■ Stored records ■
○ ○ ○ ○
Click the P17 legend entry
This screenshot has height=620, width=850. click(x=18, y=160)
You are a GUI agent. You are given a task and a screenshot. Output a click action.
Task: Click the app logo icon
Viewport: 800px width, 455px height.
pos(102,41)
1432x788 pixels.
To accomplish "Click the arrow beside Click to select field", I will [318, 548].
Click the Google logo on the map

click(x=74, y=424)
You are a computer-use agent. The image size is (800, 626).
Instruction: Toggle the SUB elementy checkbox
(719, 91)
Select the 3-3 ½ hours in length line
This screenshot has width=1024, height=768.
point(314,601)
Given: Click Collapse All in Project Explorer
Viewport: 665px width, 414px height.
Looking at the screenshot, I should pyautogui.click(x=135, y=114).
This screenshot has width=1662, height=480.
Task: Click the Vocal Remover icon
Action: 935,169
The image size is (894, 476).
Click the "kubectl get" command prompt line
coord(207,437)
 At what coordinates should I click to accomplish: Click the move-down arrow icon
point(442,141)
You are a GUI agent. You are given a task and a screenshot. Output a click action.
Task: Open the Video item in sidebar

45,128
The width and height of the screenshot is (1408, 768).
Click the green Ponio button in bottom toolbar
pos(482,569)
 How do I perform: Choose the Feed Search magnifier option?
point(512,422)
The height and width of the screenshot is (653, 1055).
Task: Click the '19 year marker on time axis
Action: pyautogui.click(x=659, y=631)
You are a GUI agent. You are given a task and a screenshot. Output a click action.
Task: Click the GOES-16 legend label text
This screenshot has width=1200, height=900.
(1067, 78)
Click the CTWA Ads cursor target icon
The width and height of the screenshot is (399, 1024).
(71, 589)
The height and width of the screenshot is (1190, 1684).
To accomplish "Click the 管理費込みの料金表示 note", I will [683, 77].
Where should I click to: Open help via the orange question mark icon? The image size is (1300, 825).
○ ○ ○ ○
When you answer, repeat each entry exactly as it appears above.

Click the P17 legend entry
This screenshot has height=620, width=850. click(x=18, y=160)
You are a GUI agent. You are given a task and a screenshot. Output a click action.
Task: Click the app logo icon
Viewport: 800px width, 455px height.
pos(102,41)
1432x788 pixels.
To accomplish "Click the arrow beside Click to select field", I will [318, 548].
Click the Google logo on the map

click(x=74, y=424)
You are a computer-use agent. The image size is (800, 626).
Instruction: Toggle the SUB elementy checkbox
(719, 91)
Select the 3-3 ½ hours in length line
This screenshot has width=1024, height=768.
point(314,601)
Given: Click Collapse All in Project Explorer
Viewport: 665px width, 414px height.
Looking at the screenshot, I should pyautogui.click(x=135, y=114).
This screenshot has width=1662, height=480.
Task: Click the Vocal Remover icon
Action: 935,169
The image size is (894, 476).
Click the "kubectl get" command prompt line
coord(207,437)
 At what coordinates should I click to accomplish: Click the move-down arrow icon
point(442,141)
You are a GUI agent. You are given a task and a screenshot. Output a click action.
Task: Open the Video item in sidebar

45,128
The width and height of the screenshot is (1408, 768).
Click the green Ponio button in bottom toolbar
pos(482,569)
 How do I perform: Choose the Feed Search magnifier option?
point(512,422)
The height and width of the screenshot is (653, 1055).
Task: Click the '19 year marker on time axis
Action: pyautogui.click(x=659, y=631)
You are a GUI agent. You are given a task and a screenshot. Output a click action.
Task: Click the GOES-16 legend label text
This screenshot has width=1200, height=900.
(1067, 78)
Click the CTWA Ads cursor target icon
The width and height of the screenshot is (399, 1024).
(71, 589)
The height and width of the screenshot is (1190, 1684).
To accomplish "Click the 管理費込みの料金表示 note", I will [683, 77].
Where should I click to: Open help via the orange question mark icon? The image size is (1300, 825).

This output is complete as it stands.